Blow-ups and normal bundles in connective and nonconnective derived geometries

This work presents a generalization of derived blow-ups and of the derived deformation to the normal bundle from derived algebraic geometry to any geometric context. The latter is our proposed globalization of a derived algebraic context, itself a generalization of the theory of simplicial commutative rings and due to Bhatt–Mathew and Raksit. One key difference between a geometric context and ordinary derived algebraic geometry is that the coordinate ring of an affine object in the former is not necessarily connective. When constructing generalized blow-ups, this not only turns out to be remarkably convenient, but also leads to a wider existence result.

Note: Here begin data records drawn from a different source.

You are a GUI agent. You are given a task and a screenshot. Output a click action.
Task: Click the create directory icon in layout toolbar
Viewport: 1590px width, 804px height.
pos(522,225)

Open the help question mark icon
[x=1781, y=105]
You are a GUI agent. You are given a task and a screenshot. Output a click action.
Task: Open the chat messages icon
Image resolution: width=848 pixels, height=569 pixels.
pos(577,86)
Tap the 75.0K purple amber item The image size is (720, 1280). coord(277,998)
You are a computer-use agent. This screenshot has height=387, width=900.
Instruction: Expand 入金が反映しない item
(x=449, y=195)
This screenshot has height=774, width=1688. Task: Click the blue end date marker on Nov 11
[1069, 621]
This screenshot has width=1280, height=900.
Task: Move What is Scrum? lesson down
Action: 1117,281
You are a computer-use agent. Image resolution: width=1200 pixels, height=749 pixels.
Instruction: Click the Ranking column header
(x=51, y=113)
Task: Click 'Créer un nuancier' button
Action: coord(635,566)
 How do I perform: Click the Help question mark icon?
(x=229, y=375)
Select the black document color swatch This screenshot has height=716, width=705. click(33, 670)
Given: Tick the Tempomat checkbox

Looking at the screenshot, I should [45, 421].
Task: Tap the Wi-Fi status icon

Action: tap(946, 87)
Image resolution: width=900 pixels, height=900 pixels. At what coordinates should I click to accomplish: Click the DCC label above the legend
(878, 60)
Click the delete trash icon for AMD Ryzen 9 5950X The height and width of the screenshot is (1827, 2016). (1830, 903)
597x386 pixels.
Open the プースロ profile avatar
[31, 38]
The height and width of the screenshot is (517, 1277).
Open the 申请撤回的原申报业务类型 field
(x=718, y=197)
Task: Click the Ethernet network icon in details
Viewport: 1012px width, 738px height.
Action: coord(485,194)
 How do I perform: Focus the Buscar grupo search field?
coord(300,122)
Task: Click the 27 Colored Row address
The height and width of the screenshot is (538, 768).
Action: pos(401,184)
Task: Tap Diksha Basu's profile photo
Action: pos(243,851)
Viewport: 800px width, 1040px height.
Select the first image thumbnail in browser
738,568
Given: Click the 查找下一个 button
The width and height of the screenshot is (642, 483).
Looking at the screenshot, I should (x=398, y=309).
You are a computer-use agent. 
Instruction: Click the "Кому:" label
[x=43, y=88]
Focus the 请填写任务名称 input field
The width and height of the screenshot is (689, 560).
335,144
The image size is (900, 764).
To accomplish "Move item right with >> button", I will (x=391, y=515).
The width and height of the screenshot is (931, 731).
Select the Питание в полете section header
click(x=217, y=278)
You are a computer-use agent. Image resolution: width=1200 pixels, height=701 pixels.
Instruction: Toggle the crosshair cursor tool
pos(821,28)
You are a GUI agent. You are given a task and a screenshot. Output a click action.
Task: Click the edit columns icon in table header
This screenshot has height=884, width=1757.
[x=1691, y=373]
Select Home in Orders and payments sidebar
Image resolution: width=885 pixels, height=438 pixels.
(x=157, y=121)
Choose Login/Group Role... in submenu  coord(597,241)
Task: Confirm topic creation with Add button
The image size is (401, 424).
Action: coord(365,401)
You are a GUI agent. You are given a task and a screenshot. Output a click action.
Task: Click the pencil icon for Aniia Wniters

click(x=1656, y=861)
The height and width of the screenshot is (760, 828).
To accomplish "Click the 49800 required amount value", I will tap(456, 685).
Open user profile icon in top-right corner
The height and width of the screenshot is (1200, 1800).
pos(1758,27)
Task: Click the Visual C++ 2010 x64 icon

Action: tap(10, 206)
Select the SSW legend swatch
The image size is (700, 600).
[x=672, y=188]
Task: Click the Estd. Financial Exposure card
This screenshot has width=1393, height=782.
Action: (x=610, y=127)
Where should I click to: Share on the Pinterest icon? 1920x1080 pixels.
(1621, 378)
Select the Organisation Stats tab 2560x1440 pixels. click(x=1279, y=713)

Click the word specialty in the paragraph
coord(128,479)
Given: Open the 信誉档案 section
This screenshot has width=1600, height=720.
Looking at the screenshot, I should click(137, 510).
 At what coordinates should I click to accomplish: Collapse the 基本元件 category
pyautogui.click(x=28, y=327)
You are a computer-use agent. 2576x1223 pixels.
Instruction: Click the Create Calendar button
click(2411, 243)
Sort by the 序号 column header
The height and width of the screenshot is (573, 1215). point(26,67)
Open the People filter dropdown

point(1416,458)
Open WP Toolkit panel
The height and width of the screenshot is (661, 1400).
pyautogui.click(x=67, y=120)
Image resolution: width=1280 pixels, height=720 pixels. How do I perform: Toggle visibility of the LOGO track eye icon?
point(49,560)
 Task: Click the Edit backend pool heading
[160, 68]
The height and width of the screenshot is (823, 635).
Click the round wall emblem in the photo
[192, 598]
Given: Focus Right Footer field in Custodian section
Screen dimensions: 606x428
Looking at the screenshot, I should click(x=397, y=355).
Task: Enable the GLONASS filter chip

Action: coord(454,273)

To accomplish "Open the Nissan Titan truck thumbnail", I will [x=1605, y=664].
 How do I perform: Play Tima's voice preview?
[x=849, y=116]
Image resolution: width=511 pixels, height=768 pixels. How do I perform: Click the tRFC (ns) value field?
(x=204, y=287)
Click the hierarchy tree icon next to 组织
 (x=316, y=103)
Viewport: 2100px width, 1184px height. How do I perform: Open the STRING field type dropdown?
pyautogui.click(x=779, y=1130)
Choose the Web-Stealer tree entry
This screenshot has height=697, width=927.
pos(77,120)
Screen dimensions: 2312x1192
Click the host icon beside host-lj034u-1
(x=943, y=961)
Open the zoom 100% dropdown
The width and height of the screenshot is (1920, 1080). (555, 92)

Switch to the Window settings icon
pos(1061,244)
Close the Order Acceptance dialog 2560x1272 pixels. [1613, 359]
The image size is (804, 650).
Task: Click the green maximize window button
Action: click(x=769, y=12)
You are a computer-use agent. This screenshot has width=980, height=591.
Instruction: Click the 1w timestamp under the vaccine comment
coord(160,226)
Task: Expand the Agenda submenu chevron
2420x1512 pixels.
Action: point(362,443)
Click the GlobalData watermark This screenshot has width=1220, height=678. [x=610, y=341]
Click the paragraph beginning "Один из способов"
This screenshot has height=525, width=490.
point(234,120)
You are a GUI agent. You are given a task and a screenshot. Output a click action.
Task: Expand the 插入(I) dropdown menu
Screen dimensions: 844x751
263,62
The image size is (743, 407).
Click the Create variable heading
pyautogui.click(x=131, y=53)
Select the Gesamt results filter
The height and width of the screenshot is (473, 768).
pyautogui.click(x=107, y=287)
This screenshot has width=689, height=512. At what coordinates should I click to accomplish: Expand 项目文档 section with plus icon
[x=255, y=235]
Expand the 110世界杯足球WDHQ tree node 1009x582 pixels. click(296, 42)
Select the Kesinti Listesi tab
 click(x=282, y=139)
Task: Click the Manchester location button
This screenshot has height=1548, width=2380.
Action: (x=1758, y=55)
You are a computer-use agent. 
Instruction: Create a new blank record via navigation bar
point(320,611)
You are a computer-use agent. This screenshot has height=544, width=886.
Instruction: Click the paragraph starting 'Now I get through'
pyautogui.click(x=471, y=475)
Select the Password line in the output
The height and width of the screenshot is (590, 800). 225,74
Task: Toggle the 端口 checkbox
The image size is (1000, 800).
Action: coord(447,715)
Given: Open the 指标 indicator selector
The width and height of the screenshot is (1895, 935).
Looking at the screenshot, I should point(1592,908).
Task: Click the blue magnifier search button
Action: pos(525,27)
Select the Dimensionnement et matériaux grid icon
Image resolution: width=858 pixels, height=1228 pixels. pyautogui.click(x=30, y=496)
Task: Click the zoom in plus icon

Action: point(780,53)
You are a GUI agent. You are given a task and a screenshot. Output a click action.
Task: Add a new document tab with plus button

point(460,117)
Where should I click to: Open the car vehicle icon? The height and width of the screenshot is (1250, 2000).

Indeed, we show that the derived Rees algebra and the derived blow-up exist for any affine morphism of stacks in a given geometric context. However, in general the derived Rees algebra will no longer be connective, hence in general the derived blow-up will not live in the connective part of the theory. Unsurprisingly, this can be solved by restricting the input to closed immersions. The proof of the latter statement uses a derived deformation to the normal bundle in any given geometric context, which is also of independent interest. Besides the geometric context which extends algebraic geometry, the second main example of a geometric context is an extension of analytic geometry as based on categories of Ind-Banach spaces or modules. The latter is a recent construction, and includes many different flavors of analytic geometry, such as complex analytic geometry, non-Archimedean rigid analytic geometry and analytic geometry over the integers. The present work thus provides derived blow-ups and a derived deformation to the normal bundle in all of these, which is expected to have many applications.